1.Department of Clinical Laboratory，Nanchang Charity Hospital for Gynecology and Obstetrics，Nanchang 330025，China；2.Department of Clinical Laboratory，the Second Hospital Affiliated to Nanchang University，Nanchang 330025，China；3.Department of Clinical Laboratory，the First People′s Hospital of Fuzhou City in Jiangxi Province，F(xiàn)uzhou 344000，China

[Abstract]Objective To explore the resistance mechanism and homology of Enterobacter cloacae resistant to carbapenem.Methods 60 separated strains of Enterobacter cloacae resistant to carbapenem from October 2014 to March 2016 of Clinical Laboratory from Nanchang Charity Hospital for Gynecology and Obstetrics，the Second Hospital Affiliated to Nanchang University and the First People′s Hospital of Fuzhou City were selected as study objects.Drug sensitivity test was used to analyze the resistance rate，modified Hodge test and EDTA synergy test were used to detected carbapenem， PCR was used to amplify resistance genes and determinate genotypes，PFGE was used to analyze Strain homology.Results The resistance rate of 60 strains to antibiotics in the top 3 were Cefoxitin （100.0%），Ceftazidime （90.0%），Atreonam （90.0%） and Polymyxin B was the lowest （5.0%）.The positive rate of modified Hodge test and EDTA synergy test were respectively 76.7% and 81.7%，and 39 strains of carbapenem gene were detected in the 60 strains，and 3 strains with KPC-2，24 strains with IMP-4，12 strains with IMP-8，45 strains with other β-lactamase gene；60 strains were divided into A-O by PFGE， 20 different types of 59 strains and only 1 strain was not successful in type.Conclusion The resistance mechanism of Enterobacter cloacae are mainly with KPC and IMP gene.

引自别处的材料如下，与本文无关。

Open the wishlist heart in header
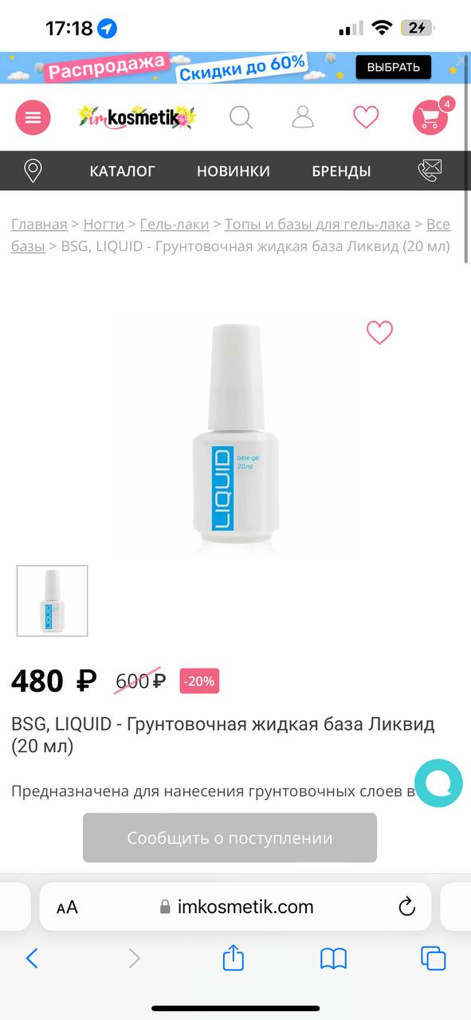The width and height of the screenshot is (471, 1020). coord(366,117)
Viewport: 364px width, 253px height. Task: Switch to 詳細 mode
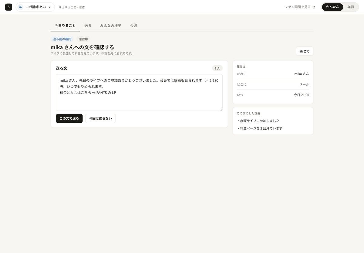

[Key words]Carbapenem；Enterobacter cloacae；Resistance mechanism；Homology陰溝腸桿菌廣泛存在于土壤、水等外界環(huán)境和腸道中，是腸道正常菌種之一，亦是臨床上常見的感染病原體。臨床研究表明，其可導(dǎo)致皮膚和軟組織、下呼吸道、尿路、傷口及中樞神經(jīng)系統(tǒng)感染[1]。由于陰溝腸桿菌對多種抗菌藥物耐藥，因而臨床治療難度較大。其耐藥機(jī)制主要為可產(chǎn)生超廣譜β-內(nèi)酰胺酶（ESBLs）和高產(chǎn)頭孢菌素酶（AmpC酶）[2]。碳青霉烯類抗生素對產(chǎn)AmpC和ESBL的革蘭陰性桿菌具有很好的治療效果，是治療多重耐藥腸桿菌感染的最后選擇[3-4]。近年來，隨著碳青霉烯類抗生素的大量甚至過度使用，開始出現(xiàn)新型耐藥菌，碳青霉烯類耐藥的腸桿菌科細(xì)菌逐漸增加，給臨床抗感染治療帶來嚴(yán)重挑戰(zhàn)。本研究探討碳青霉烯類耐藥陰溝腸桿菌的耐藥機(jī)制，旨在為陰溝腸桿菌感染的臨床治療提供參考。現(xiàn)報道如下。

1材料與方法

1.1 材料

收集2014年10月～2016年3月南昌仁愛婦產(chǎn)醫(yī)院、南昌大學(xué)第二附屬醫(yī)院、撫州市第一人民醫(yī)院檢驗(yàn)科分離出的60株耐碳青霉烯類陰溝腸桿菌，剔除同一患者重復(fù)送檢相同標(biāo)本及同一部位的重復(fù)菌株。全部菌株中分離于痰液8例，尿液6例，血液標(biāo)本5例，胸腔積液2例， 膿液25例，導(dǎo)管液14例。采用法國梅里埃生物公司生產(chǎn)的VITEK-2型全自動微生物分析鑒定菌株。質(zhì)控菌株采用大腸埃希菌ATCC25922。

1.2方法

1.2.1藥敏實(shí)驗(yàn) 藥敏紙片包括頭孢噻肟、頭孢吡肟、頭孢曲松、頭孢他啶、頭孢西丁、頭孢唑林、呋喃妥因、環(huán)丙沙星、慶大霉素、美洛培南、氨曲南、復(fù)方新諾明、左氧氟沙星、多黏菌素B、亞胺培南，由英國Oxoid公司提供；厄他培南（ETP）、亞胺培南（MP）E-test條由瑞典AB BIODISK公司提供。采用瓊脂稀釋法進(jìn)行藥敏試驗(yàn)，測定抗菌藥物對菌株的MIC。參照美國臨床實(shí)驗(yàn)室標(biāo)準(zhǔn)化協(xié)會（CLSI） 2012版[5]判定結(jié)果。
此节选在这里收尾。